Specifically, first, 2,3-dichloronaphtazarin was prepared as a starting material. Next, the hydroxyl group of 2,3-dichloronaphtazarin was protected with an acetyl group by a reflux operation using acetic anhydride. Next, a dimerization reaction using rubeanic acid was performed at the condition of 50° C. under presence of triethylamine (TEA) and N,N-dimethylformamide (DMF). Thereby, a chemical compound having a dibenzo[b,i]thianthrene skeleton was obtained. Then, hydrolysis was conducted at the condition of 70° C. under presence of tetrahydrofuran. In addition, neutralization was conducted using lithium hydroxide. Thereby, the naphthazarin dimer was obtained.

Test Example 1

An R2032 coin-type battery was manufactured using phenazine-1,4,6,9-tetraone synthesized in Example 1 as a positive electrode active material. The R2032 coin-type battery was manufactured according to the following procedure.

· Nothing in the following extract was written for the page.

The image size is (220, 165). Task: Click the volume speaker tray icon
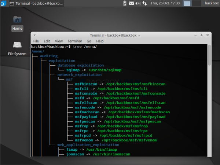coord(138,3)
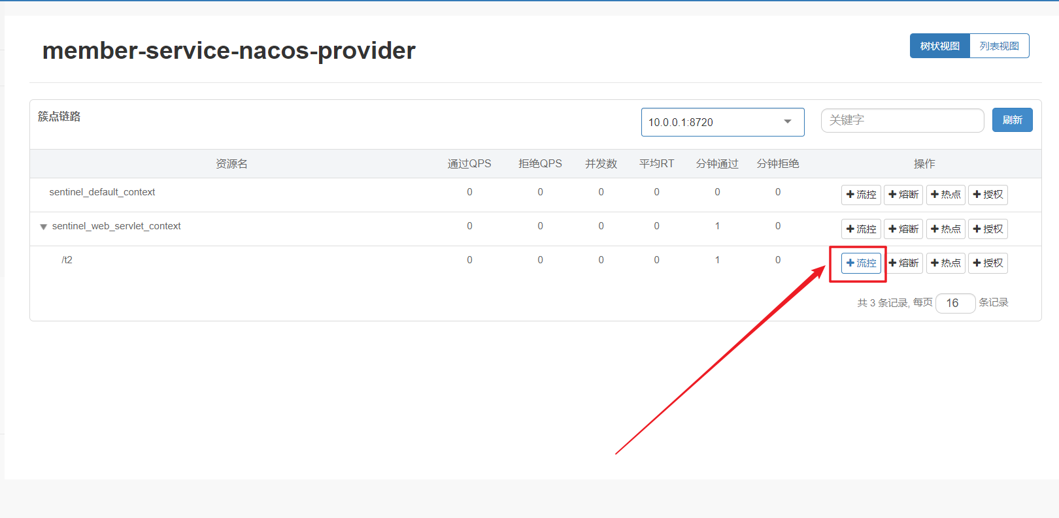The image size is (1059, 518).
Task: Switch to the list view tab
Action: pyautogui.click(x=999, y=46)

First, phenazine-1,4,6,9-tetraone as a positive electrode active material, acetylene black (available from Denka Co., Ltd.) as a conductive additive, and PTFE (available from Daikin Industries, Ltd.) as a binder were mixed in a ratio of 4:5:1 (mass ratio) (=positive electrode active material:conductive additive:binder) to manufacture a positive electrode active material sheet having a diameter of 10 mm and a thickness of 100 μm. A positive electrode was manufactured by pressing the positive electrode active material sheet described above to a stainless steel mesh (SUS304 available from Nilaco Co., Ltd.) having a diameter of 14 mm and a thickness of 100 μm.

Next, a circular member having a diameter of 13 mm was cut out from a 0.5 mm thick metal lithium foil (available from Honjo Metal Co., Ltd., purity 99.8% or higher). A negative electrode was manufactured by pressing the member cut out from the lithium foil onto a stainless steel plate (available from Hohsen Corp.) having a diameter of 15.5 mm and a thickness of 0.5 mm.

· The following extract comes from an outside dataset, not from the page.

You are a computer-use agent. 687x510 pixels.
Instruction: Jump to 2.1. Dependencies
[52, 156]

Further, as a separator, a glass filter (available from Advantech Co., Ltd.) having a diameter of 16 mm and a thickness of 0.4 mm was prepared. As an electrolyte solution, a non-aqueous electrolyte solution (available from Kishida Chemical Co., Ltd.) including LiPF₆ and a mixture of ethylene carbonate and diethyl carbonate was prepared. In a battery case conforming to the R2032 coin-type battery standard, the positive electrode, the separator, the negative electrode, and the electrolyte solution were arranged to manufacture a coin-type battery for a test.

The mass of phenazine-1,4,6,9-tetraone included in the coin-type battery for a test was 3 mg. In addition, the mass of the coin-type battery for a test was 3.1 g. For the manufactured coin-type battery for a test, the charging/discharging test was conducted within a potential range of 4.5-1.2 V (vs. Li⁺/Li) at a current density of 20 mA/g under atmosphere of 30° C.

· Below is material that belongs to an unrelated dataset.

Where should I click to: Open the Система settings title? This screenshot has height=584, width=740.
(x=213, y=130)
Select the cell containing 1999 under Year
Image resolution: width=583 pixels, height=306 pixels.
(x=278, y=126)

FIG. 3 represents an initial discharging curve. In addition, the initial discharging capacity was 580 [mAh/g-positive electrode active material]. The energy density of the coin-type battery for a test was 1.1 to 1.4 [Wh/g-coin-type battery].

Test Example 2

An R2032 coin-type battery was manufactured using the reduced form of phenazine-2,3,4,7,8,9-hexaone synthesized in Example 2 as a positive electrode active material. A coin-type battery for a test was manufactured according to the procedure similar to Test Example 1, except that (i) as a positive electrode active material, the reduced form of phenazine-2,3,4,7,8,9-hexaone synthesized in Example 2 was used, and (ii) as an electrolyte solution, a non-aqueous electrolyte solution (available from Kishida Chemical Co., Ltd.) including lithium bis(trifluoromethanesulfonyl)imide (LiTFSI)) and sulfolane (SL) was used.

The mass of the reduced form of phenazine-2,3,4,7,8,9-hexaone included in the coin-type battery for a test was 1 mg. In addition, the mass of the coin-type battery for a test was 3.2 g. For the manufactured coin-type battery for a test, the charging/discharging test was conducted within a potential range of 4.5-1.2 V (vs. Li⁺/Li) at a current density of 20 mA/g under atmosphere of 30° C.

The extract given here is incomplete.